Instruções de trabalho - Atualize as linhas do início do material até a linha com "center [1454, 63].", incluindo esta, trocando "width and height" por "height and width" e mantendo todo o resto igual.

Linhas de entrada -
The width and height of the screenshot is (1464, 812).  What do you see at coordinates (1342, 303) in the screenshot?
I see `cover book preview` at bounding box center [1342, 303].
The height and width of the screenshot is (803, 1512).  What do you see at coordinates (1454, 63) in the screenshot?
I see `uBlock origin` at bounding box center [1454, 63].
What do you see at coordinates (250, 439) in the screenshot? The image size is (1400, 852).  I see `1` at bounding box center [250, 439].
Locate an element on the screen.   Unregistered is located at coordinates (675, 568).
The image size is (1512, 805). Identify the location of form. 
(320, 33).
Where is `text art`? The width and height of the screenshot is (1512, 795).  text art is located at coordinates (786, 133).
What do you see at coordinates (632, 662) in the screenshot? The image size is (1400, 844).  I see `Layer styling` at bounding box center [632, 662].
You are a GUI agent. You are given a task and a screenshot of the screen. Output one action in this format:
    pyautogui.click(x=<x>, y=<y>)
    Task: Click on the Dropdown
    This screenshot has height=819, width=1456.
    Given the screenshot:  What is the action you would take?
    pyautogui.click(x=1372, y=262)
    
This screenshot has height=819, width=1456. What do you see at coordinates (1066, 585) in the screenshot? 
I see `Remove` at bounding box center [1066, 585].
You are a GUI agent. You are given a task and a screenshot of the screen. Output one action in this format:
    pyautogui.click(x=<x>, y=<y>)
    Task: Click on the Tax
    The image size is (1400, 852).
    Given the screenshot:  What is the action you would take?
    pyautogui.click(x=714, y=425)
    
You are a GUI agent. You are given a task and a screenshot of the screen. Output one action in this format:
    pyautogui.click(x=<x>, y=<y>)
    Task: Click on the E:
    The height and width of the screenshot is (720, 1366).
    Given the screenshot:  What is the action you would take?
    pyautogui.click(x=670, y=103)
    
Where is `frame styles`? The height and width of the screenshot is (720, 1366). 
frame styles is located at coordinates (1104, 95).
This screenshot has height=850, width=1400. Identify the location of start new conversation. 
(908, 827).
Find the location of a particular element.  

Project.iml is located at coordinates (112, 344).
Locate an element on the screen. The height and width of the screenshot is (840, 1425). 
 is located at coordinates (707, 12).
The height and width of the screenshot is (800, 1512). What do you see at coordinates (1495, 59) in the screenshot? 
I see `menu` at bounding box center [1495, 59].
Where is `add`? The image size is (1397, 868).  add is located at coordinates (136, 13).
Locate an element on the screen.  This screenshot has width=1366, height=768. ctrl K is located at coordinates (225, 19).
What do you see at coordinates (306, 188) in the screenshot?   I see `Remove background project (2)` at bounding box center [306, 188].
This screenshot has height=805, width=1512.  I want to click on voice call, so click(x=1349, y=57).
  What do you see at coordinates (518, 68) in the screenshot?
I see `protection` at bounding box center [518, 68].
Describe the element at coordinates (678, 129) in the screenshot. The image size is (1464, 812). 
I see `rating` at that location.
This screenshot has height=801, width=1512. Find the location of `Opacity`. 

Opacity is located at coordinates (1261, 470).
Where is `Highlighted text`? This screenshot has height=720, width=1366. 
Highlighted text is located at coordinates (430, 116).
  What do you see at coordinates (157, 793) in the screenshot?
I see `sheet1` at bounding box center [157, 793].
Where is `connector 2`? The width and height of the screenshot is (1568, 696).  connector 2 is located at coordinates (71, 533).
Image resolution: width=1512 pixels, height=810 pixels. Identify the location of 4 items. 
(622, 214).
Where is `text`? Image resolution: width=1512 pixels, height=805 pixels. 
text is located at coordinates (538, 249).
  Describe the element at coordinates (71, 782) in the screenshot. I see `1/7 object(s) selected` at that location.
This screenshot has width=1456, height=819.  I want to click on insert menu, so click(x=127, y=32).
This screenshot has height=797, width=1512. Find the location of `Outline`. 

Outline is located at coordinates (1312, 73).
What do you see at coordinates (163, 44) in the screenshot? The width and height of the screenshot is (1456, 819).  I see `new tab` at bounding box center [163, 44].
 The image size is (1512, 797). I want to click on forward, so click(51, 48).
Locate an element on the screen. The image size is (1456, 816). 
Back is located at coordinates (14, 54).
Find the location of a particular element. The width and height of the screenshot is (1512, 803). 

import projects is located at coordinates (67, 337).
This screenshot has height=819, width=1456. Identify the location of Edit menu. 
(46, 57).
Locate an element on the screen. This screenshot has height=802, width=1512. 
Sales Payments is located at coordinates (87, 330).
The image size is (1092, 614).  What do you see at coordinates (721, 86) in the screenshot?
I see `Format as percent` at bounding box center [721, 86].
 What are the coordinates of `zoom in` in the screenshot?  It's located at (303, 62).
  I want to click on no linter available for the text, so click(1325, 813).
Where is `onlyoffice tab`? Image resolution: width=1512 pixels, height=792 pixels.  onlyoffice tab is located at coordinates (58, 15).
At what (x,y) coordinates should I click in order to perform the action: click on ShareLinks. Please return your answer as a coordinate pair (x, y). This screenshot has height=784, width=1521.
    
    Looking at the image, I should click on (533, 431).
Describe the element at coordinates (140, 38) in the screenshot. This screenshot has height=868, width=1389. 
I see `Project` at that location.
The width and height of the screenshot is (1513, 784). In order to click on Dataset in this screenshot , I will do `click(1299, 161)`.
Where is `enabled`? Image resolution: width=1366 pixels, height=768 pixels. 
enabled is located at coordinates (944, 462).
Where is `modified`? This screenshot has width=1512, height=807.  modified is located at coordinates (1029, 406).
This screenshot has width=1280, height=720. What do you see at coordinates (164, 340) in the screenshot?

Resultado da tarefa -
The height and width of the screenshot is (1464, 812).  What do you see at coordinates (1342, 303) in the screenshot?
I see `cover book preview` at bounding box center [1342, 303].
The height and width of the screenshot is (803, 1512).  What do you see at coordinates (1454, 63) in the screenshot?
I see `uBlock origin` at bounding box center [1454, 63].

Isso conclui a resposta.